In my California town, as in many places that have a homogenous political value system from either side, people assume your views before they get to know you. It’s simply an educated guess that rarely fails. With no exposure to the “other,” it becomes easy to demonize the other side. You don’t actually know anyone who holds opposing views and assume that all “reasonable” people must agree with you. The next rational leap is to assume that all of those “others” must either be dumb, ill-intentioned or both. Openly criticizing and mocking the other side becomes a very low risk. You have a very small chance of unintentionally mocking your new acquaintance’s views. More likely, the two of you will bond over demonizing those “lib-tards on the coast” or “those bumpkins in flyover country.”

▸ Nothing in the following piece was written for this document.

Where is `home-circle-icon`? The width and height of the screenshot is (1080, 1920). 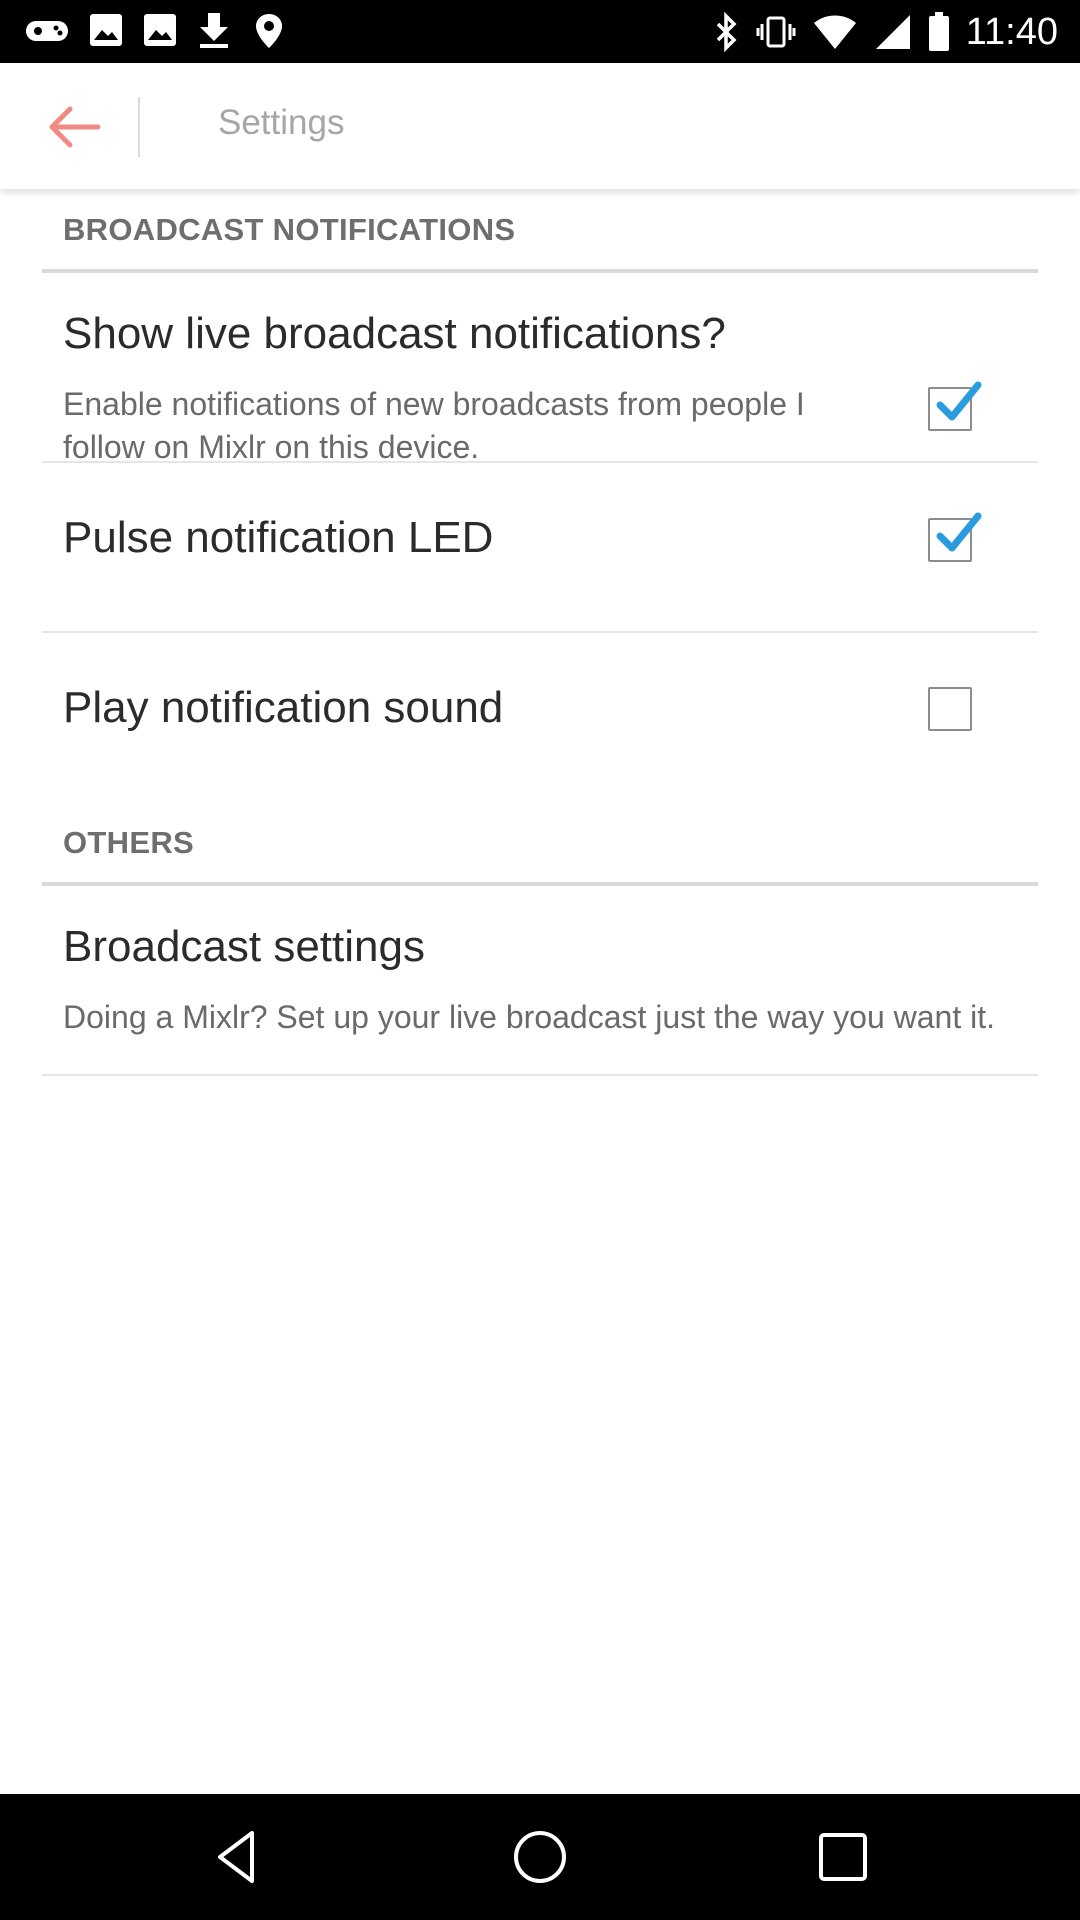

This type of common enemy bonding feels good because it satisfies a deep evolutionary need. This tendency is not all bad—we love to boo our rival sports teams—but homogenous populations allow us to develop the very unhealthy habits of assumption and open mockery. A mixed and balanced population offers more opportunities to bump into your opponents across the aisle. You can never assume a person’s political or religious views, and would thus never launch immediately into mockery or demonizing certain viewpoints. You might even develop an early bond with someone based on common interests or friends only to find out later that they think very differently than you. Confronted with the reality that there are intelligent, reasonable people on the other side—even some people who you might love— you are faced with a choice: be an asshole or accept that opposing views are not evil. Like many aspects of human nature, our instincts are dictated by our environment. In this case, a varied population promotes what we can only call basic human decency. A political and philosophical mono-conversation does not.
This is not a demonization of California, any left-leaning large city, any right-leaning rural area, or the people who live in them. This is also not a glorification of Boise as some freethinking Utopia. I’ve met plenty of close-minded people from both political silos, who ironically each take my recent move as evidence that my views match theirs. They assume that I’m from California and must be as liberal as they are. Or they assume that because I left I must be as disgusted with California politics as they are. Neither are true and neither creates fertile ground for a new friendship.
No matter where you fall on the political spectrum and where that places you relative to the majority view in your area, remember that people from each side need one another and if you try hard enough you can think of other views as simply different rather than dead wrong. Quite often, political ideologues are acting out of deeply natural instincts given the deeply unnatural societies that they find themselves in. But, the greatest achievement of our modern era is our understanding of human nature (with its evolutionary and tribal tendencies) and our ability to overcome it in the name of peace and progress. With a looming election and growing political divide, we need to strive even harder to overcome our fear of the other. Challenge yourself to find some good in that idiot candidate that the other side seems to blindly support. Challenge yourself to find some value in some opposing values. And challenge yourself to never mock a viewpoint, no matter how good it might feel.